[Instructions to follow] With both ends included, repeat exactly the lines of the entries below from the one containing "Open the Tigre club badge" down to the one containing "The height and width of the screenshot is (337, 452).", and no others.
[Data listing Boundary: Start]
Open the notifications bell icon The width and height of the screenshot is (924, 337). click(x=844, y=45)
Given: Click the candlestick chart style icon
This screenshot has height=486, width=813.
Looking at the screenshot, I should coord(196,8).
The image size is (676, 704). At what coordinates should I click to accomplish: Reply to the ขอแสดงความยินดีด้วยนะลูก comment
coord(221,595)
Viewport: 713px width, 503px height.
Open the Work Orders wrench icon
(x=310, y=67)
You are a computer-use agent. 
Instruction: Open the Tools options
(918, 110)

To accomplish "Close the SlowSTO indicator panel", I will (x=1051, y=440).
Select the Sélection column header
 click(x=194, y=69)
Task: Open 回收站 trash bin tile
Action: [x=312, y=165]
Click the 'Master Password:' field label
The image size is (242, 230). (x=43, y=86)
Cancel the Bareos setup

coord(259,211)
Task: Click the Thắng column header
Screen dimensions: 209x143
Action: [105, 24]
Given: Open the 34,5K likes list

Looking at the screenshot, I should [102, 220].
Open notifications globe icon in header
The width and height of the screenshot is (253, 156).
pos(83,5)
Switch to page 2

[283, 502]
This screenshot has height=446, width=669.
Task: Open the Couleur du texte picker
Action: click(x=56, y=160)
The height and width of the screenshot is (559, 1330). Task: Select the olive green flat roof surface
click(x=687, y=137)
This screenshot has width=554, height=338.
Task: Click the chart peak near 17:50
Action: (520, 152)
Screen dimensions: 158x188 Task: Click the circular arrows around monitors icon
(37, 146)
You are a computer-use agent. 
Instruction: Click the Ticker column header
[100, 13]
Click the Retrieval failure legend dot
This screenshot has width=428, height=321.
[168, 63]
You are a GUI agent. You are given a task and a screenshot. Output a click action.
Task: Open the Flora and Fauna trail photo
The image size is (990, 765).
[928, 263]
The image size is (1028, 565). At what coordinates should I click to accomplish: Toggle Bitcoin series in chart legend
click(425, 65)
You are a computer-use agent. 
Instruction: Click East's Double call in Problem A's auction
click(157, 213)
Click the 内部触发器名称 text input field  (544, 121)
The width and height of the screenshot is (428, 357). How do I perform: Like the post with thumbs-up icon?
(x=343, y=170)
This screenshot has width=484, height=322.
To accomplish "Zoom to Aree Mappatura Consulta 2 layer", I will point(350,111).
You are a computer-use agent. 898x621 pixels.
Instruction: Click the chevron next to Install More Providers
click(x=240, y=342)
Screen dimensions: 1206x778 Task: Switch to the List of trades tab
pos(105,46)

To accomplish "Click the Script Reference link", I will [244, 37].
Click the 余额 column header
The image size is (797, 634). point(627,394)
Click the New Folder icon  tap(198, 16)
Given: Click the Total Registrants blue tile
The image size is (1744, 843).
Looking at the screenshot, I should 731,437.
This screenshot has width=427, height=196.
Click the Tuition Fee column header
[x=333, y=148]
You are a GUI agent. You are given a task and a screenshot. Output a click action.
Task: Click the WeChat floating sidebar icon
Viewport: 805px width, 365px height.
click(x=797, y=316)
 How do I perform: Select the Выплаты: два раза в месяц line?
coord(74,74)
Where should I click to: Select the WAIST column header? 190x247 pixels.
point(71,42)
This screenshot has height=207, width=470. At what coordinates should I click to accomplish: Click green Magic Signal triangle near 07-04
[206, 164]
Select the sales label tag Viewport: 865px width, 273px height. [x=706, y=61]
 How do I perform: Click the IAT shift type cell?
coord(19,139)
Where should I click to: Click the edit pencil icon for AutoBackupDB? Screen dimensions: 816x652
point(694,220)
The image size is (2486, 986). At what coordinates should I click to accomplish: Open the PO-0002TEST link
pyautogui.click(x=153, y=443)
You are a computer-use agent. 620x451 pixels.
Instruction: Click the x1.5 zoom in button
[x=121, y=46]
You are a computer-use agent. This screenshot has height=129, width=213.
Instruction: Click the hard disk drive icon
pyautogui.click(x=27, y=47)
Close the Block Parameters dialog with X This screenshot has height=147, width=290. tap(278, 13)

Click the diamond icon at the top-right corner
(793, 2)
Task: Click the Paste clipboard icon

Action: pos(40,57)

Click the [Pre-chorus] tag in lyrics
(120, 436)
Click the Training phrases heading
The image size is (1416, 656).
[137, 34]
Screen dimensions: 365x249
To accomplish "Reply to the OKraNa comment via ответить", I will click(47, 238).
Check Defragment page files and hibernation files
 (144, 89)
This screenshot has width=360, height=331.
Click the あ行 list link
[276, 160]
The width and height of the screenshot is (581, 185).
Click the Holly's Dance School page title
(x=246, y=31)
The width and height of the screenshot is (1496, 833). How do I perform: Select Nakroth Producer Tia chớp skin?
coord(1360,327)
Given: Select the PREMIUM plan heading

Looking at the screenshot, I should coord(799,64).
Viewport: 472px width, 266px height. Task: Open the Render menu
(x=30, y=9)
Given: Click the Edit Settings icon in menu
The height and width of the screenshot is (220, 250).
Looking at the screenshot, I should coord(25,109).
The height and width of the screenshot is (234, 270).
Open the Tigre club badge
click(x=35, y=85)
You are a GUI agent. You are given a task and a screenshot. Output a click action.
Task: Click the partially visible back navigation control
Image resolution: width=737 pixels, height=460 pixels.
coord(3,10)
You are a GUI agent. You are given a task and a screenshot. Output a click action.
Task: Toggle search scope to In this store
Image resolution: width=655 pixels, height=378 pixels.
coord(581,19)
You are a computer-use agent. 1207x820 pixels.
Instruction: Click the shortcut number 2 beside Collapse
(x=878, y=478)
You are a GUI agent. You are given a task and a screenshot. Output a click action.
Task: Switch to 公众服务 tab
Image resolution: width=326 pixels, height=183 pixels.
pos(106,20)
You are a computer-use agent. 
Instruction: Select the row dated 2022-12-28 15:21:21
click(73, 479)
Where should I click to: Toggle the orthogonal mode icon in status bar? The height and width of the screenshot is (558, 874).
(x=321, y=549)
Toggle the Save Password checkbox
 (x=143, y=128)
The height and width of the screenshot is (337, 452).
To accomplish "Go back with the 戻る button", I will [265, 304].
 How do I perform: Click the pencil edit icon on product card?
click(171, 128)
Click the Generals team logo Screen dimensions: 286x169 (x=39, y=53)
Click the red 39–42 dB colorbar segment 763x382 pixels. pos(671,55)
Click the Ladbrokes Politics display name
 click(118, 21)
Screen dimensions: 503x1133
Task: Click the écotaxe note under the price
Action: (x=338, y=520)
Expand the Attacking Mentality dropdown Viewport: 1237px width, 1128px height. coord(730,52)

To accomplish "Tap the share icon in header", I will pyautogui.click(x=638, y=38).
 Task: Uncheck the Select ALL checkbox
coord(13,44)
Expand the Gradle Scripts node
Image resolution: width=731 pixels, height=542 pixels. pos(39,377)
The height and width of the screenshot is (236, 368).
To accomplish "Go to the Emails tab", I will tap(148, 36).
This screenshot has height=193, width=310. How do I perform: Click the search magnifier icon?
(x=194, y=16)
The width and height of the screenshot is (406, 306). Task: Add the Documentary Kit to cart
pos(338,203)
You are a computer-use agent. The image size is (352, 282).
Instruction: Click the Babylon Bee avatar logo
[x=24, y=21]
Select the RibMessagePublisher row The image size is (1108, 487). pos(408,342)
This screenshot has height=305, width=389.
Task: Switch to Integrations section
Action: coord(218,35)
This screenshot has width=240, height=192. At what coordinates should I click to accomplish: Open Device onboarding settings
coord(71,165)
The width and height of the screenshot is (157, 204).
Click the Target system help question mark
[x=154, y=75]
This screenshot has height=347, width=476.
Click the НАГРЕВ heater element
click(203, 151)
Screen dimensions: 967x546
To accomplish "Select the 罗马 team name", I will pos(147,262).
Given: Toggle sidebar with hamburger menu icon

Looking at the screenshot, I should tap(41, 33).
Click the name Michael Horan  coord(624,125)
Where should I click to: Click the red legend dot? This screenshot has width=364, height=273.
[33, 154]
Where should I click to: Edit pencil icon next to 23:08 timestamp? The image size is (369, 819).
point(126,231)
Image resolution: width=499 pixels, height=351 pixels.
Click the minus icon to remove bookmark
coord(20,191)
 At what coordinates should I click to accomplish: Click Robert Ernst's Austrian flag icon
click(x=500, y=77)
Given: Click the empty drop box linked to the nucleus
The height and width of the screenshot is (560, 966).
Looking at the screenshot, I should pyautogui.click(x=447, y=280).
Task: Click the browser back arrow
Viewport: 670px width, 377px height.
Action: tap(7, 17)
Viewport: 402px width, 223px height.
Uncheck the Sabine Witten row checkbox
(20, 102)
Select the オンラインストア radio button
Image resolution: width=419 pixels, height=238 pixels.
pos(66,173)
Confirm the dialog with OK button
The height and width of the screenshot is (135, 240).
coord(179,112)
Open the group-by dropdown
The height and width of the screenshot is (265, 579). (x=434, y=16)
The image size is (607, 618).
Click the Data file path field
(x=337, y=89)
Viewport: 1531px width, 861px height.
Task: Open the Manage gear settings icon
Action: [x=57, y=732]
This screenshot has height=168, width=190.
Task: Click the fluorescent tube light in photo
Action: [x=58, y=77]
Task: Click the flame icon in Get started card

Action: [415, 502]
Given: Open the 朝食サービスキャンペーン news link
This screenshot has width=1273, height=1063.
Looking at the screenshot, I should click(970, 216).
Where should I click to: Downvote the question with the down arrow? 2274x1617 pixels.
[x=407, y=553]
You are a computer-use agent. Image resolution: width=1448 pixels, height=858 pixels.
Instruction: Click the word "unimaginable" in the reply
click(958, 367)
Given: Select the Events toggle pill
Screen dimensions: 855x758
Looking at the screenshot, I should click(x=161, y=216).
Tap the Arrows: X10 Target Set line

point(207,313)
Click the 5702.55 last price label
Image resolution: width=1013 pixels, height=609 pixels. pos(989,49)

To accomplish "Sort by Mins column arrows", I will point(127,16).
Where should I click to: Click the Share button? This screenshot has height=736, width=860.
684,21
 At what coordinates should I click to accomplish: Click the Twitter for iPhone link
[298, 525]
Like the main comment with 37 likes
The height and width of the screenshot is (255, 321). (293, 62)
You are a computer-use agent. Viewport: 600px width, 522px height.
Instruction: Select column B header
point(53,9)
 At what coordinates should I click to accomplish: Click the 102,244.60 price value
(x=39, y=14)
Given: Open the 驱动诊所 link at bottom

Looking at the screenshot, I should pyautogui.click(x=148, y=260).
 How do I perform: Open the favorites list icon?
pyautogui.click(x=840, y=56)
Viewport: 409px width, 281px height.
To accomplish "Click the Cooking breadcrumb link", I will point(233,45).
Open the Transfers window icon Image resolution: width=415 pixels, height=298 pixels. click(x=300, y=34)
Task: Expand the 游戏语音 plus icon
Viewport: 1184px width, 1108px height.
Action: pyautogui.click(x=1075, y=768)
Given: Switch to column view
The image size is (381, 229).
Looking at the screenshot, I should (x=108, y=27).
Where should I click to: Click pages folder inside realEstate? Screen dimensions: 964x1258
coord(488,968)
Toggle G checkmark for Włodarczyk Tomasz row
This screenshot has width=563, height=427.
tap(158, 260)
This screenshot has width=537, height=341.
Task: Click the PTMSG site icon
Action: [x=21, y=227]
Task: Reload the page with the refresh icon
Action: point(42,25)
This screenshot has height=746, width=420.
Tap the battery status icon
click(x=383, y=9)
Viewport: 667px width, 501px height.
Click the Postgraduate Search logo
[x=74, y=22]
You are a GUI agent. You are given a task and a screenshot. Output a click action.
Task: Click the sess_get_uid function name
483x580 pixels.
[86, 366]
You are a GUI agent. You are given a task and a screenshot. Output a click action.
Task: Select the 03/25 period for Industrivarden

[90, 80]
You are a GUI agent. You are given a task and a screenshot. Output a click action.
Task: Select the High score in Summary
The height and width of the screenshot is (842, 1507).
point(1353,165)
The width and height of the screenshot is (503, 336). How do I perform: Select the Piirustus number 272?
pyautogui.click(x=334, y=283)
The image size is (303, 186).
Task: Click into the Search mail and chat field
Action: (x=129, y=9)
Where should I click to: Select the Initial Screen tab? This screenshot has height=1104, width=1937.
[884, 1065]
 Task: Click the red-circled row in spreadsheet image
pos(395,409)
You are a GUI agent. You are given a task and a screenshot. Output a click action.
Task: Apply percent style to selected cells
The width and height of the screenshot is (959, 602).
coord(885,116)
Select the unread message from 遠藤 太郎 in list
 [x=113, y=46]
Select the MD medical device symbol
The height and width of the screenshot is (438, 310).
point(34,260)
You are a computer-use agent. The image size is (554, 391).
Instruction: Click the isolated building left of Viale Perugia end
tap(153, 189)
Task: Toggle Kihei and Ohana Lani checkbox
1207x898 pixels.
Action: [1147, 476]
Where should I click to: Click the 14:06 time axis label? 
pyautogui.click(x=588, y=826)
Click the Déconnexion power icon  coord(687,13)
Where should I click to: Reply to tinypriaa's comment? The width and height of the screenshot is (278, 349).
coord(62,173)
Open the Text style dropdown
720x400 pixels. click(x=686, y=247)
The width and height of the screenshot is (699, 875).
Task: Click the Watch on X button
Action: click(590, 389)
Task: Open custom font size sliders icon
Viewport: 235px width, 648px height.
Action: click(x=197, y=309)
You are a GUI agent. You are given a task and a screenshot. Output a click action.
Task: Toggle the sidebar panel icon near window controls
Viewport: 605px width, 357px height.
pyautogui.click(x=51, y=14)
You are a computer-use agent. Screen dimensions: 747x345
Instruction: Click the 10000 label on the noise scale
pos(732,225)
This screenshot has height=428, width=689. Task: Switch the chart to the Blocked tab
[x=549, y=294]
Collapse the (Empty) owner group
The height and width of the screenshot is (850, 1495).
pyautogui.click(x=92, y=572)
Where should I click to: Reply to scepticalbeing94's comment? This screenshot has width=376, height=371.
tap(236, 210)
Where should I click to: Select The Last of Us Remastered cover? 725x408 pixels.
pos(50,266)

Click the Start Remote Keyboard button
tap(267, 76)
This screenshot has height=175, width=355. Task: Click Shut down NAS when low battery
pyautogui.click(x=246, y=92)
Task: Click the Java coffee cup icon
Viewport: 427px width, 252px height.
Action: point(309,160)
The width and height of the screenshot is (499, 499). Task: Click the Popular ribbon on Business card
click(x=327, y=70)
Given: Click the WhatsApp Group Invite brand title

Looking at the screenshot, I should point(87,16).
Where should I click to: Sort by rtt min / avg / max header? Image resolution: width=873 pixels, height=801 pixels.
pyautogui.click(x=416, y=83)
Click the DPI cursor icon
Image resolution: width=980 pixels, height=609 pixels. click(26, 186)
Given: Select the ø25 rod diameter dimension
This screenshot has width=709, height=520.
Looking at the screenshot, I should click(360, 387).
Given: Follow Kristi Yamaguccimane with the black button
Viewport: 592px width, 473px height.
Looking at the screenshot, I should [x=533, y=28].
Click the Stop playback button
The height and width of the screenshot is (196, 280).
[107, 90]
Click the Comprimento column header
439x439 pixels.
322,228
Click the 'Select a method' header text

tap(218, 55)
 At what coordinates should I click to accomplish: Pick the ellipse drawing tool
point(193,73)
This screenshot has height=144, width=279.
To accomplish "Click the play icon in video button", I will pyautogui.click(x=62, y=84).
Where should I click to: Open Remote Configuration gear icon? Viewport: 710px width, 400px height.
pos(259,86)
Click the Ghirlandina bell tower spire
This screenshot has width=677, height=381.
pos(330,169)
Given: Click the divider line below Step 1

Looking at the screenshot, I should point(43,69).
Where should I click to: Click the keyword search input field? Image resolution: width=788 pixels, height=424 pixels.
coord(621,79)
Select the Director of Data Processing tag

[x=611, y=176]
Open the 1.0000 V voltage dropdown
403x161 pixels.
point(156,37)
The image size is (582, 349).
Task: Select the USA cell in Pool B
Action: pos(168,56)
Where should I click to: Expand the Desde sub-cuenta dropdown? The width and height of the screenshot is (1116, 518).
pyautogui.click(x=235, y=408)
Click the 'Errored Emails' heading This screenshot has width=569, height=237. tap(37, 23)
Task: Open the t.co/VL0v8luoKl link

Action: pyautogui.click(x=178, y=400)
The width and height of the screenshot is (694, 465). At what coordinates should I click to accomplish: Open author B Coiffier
[Data listing Boundary: End]
[Exercise answer]
Open the Tigre club badge
click(x=35, y=85)
You are a GUI agent. You are given a task and a screenshot. Output a click action.
Task: Click the partially visible back navigation control
Image resolution: width=737 pixels, height=460 pixels.
coord(3,10)
You are a GUI agent. You are given a task and a screenshot. Output a click action.
Task: Toggle search scope to In this store
Image resolution: width=655 pixels, height=378 pixels.
coord(581,19)
You are a computer-use agent. 1207x820 pixels.
Instruction: Click the shortcut number 2 beside Collapse
(x=878, y=478)
You are a GUI agent. You are given a task and a screenshot. Output a click action.
Task: Switch to 公众服务 tab
Image resolution: width=326 pixels, height=183 pixels.
pos(106,20)
You are a computer-use agent. 
Instruction: Select the row dated 2022-12-28 15:21:21
click(73, 479)
Where should I click to: Toggle the orthogonal mode icon in status bar? The height and width of the screenshot is (558, 874).
(x=321, y=549)
Toggle the Save Password checkbox
 (x=143, y=128)
The height and width of the screenshot is (337, 452).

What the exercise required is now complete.